━━━━━ Dataset ━━━━━

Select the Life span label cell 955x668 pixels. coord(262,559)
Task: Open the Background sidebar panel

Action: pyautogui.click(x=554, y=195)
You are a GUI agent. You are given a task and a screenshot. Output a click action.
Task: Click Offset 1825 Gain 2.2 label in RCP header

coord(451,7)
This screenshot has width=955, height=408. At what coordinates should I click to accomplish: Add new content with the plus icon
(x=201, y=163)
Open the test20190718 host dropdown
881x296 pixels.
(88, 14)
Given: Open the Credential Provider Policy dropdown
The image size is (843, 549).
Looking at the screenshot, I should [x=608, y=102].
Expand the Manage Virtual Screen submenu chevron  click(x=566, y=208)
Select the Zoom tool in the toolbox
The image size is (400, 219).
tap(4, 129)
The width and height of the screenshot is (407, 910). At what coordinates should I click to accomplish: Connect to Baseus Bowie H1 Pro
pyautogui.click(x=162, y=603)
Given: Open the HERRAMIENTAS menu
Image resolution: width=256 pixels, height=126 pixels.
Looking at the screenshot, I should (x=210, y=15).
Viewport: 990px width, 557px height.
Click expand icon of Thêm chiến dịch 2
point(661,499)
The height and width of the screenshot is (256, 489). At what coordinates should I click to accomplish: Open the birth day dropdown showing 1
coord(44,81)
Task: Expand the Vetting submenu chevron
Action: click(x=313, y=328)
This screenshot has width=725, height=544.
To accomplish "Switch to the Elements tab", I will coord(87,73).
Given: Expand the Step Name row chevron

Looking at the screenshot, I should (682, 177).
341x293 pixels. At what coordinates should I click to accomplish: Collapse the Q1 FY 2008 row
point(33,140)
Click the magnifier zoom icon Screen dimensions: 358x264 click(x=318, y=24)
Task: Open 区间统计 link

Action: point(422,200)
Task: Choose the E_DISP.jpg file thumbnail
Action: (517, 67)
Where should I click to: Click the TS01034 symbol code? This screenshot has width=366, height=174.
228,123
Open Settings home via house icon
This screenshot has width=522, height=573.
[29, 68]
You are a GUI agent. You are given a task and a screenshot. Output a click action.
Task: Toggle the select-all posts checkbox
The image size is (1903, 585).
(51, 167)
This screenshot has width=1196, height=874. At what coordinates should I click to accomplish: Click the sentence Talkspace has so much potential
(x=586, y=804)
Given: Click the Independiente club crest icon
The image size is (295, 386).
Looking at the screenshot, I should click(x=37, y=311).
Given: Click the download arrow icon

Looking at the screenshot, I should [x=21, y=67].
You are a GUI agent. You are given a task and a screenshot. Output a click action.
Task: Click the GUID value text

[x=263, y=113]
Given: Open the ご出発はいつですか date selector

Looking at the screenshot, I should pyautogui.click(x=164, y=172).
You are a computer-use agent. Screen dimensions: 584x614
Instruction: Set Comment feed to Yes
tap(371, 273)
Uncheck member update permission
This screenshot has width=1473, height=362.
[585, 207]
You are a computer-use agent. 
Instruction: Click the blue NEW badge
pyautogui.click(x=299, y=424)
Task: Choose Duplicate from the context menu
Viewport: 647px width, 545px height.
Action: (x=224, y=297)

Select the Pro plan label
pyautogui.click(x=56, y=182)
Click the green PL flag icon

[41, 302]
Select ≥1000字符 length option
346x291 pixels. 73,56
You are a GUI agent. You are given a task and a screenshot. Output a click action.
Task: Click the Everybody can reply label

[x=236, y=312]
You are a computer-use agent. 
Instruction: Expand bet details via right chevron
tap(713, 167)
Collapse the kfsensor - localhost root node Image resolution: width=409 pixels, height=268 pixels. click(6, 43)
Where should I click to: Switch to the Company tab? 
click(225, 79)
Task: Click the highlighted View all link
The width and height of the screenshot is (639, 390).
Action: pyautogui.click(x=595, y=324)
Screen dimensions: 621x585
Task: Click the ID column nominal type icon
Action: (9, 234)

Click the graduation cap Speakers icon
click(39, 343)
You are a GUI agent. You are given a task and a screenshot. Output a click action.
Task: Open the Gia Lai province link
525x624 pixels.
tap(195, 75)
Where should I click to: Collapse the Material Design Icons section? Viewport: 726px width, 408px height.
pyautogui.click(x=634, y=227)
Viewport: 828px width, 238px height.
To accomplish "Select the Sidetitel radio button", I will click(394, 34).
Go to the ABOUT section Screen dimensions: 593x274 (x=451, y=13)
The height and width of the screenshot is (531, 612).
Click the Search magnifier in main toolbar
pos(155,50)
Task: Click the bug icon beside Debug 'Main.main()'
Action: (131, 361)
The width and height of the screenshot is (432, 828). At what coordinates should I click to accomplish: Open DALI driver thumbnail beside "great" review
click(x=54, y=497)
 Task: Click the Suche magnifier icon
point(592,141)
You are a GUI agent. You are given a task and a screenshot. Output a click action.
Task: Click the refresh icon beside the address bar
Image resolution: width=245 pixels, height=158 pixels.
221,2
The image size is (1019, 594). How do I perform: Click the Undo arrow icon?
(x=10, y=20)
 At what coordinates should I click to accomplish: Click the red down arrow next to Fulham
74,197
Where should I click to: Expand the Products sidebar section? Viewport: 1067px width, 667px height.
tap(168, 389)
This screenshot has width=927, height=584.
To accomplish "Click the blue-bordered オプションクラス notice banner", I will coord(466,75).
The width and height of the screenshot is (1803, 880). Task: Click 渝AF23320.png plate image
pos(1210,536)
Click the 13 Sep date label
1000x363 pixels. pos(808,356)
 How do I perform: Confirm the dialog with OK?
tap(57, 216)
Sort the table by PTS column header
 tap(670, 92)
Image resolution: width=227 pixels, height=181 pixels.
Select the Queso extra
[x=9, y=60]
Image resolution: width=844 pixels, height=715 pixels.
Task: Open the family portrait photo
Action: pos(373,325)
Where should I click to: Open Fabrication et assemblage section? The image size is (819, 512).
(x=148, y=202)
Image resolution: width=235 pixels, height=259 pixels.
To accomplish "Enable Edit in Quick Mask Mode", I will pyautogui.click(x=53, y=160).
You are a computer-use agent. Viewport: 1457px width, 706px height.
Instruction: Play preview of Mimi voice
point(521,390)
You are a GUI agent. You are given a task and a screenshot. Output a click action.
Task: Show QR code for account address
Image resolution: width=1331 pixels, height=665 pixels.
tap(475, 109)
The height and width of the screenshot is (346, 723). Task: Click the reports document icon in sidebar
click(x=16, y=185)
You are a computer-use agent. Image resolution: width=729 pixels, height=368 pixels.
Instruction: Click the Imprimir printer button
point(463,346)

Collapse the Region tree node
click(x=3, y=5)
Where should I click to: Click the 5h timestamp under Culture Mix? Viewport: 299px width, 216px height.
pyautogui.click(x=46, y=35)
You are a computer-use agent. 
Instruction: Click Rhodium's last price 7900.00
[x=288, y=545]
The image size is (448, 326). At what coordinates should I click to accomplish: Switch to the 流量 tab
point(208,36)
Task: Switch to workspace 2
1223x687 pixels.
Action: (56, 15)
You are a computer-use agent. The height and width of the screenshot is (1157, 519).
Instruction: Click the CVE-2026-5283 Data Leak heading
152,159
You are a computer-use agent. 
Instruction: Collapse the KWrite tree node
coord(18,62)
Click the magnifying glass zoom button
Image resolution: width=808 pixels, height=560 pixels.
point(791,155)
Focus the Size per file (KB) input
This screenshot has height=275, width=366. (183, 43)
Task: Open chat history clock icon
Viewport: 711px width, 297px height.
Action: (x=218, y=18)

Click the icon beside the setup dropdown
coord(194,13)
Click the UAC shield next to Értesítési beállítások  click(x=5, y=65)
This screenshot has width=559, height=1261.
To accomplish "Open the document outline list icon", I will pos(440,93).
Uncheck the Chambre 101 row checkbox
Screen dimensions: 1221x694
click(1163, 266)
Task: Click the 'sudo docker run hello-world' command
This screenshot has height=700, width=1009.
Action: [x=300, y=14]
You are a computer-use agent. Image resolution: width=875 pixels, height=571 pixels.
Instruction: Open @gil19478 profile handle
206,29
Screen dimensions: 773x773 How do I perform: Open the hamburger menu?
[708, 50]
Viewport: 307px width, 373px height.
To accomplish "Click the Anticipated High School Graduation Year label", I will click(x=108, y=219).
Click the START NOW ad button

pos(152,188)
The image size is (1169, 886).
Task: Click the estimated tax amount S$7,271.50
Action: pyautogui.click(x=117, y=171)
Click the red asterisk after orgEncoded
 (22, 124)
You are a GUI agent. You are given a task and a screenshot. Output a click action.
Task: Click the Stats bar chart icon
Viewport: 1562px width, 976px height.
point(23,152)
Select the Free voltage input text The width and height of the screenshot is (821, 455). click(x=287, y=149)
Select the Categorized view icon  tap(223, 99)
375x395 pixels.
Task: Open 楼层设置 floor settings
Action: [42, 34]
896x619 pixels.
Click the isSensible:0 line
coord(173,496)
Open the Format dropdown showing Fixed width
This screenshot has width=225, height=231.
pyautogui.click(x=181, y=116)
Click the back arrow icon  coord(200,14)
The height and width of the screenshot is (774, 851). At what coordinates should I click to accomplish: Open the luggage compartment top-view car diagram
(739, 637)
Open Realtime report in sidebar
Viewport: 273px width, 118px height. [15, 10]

━━━━━

Using the listing above, gather each line that holds the string "checkbox" and copy it.

> Problem solution
Task: Toggle the select-all posts checkbox
Uncheck the Chambre 101 row checkbox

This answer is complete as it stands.